To pick your pothole patches, new “decision tree tool” comes with flash cards or flow chart

Roadway construction man filling a pothole

Choosing the best or most cost-effective pothole repair method has long been a complicated puzzle for road crews.

Now you can use a “decision tree” tool to match the best patch to fix your potholes.

The University of Minnesota Duluth’s (UMD) Swenson College of Science and Engineering devised the tree while studying potholes and how to repair them.

The research examined all the different kinds of potholes, and all the different repair methods available as well.

Instead of recommending a one-size-fits-all approach, the researchers came up with their decision tree tool that matches the best patching method to the pothole in question. The idea has been so well received that it drew media attention.

If your pothole is a certain width, depth, in the wheel path or between lanes, or on a rural road with little traffic, the decision tree will show which patching method will work best, according to the National Road Research Alliance newsletter from the Minnesota Department of Transportation.

“Selecting the appropriate patching method and materials varies depending on several factors, including the size of the pothole and its location on the roadway,” explains Manik Barman, an assistant professor with the University of Minnesota Duluth (UMD) Department of Civil Engineering.

“Patching methods and materials also face seasonal challenges in Minnesota when asphalt plants shut down for the winter, turning cold-weather repairs into short-term fixes,” he says.

That’s why the Minnesota Department of Transportation (MnDOT) funded research to help road crews choose patching methods that match specific repair conditions.

Click to see full size.Click to see full size.

UMD researchers explored patching tools, materials, and methods to identify which ones were most appropriate for specific pothole conditions, road locations and the time of year.

 

They also evaluated the effectiveness of different methods based on durability, road safety, ride quality and driver satisfaction, the university says.

“We wanted to develop a decision tree for choosing the right pothole repair method that could be laminated for use in the field,” says Susan Lodahl, assistant state maintenance engineer with the MnDOT Office of Maintenance.

Researchers began by reviewing existing literature to identify the four repair methods best suited to Minnesota.
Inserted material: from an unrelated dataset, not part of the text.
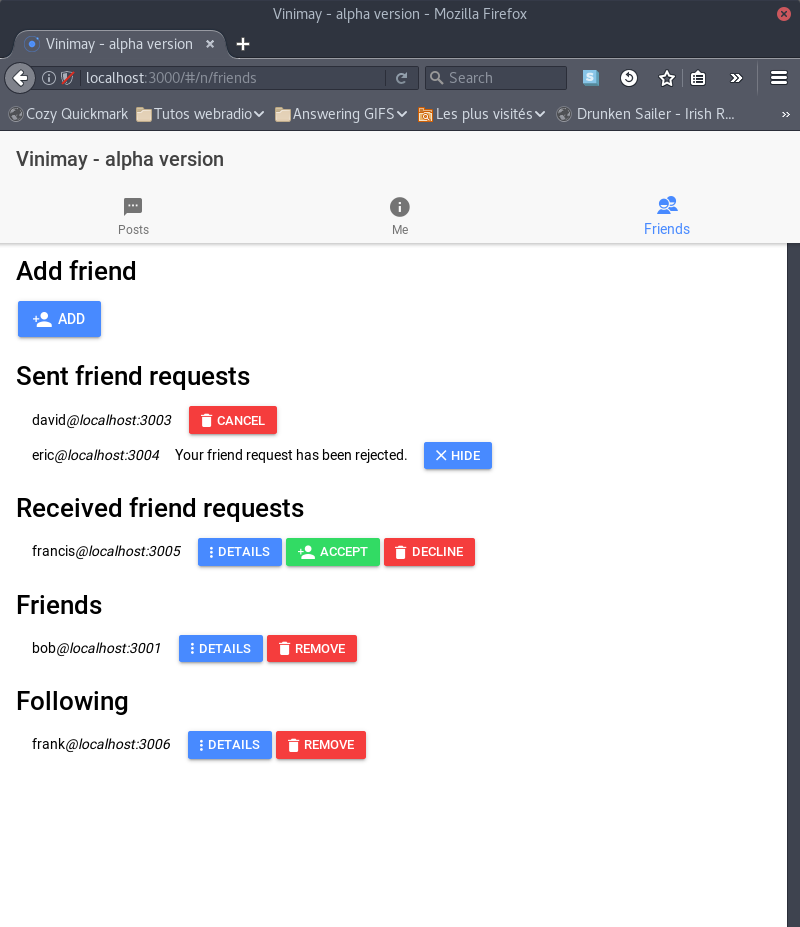View details for francis request
Screen dimensions: 800x927
(239, 552)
Those are cold mix, hot recycled asphalt, mastic material, and mill-and-fill with hot-mix asphalt.

Next, they identified five sites near Duluth, where they oversaw 20 pothole repairs. Investigators monitored these repairs for two years to assess the methods and their best applications.

Their findings include these points:

  • Cold-mix asphalt patch should only be used for temporary fixes in small to medium potholes. The material is not designed to be structurally sound for depths beyond two inches.
  • Virgin hot-mix asphalt during the regular season is the most acceptable option for filling milled areas. This option can be used in any situation—mill-and-fill or established potholes.
  • Mastic, although expensive, is the best option for repairing small potholes as well as longitudinal joints.

Using the findings from this study, researchers developed decision trees  to help road crews choose the most suitable method for each repair. The trees come in in both flowchart and flash card forms.

The researchers also compiled best practice guidelines for patching method selection, placement, compaction practices, and moisture control to provide further guidance.

“The decision trees and best practices we developed can be easily combined into a patching guide that, with laminated flash cards, can be distributed to MnDOT road crews throughout the state and will also be invaluable to our local public agencies in Minnesota and beyond,” Barman says.

A poster for the truck stations was also developed.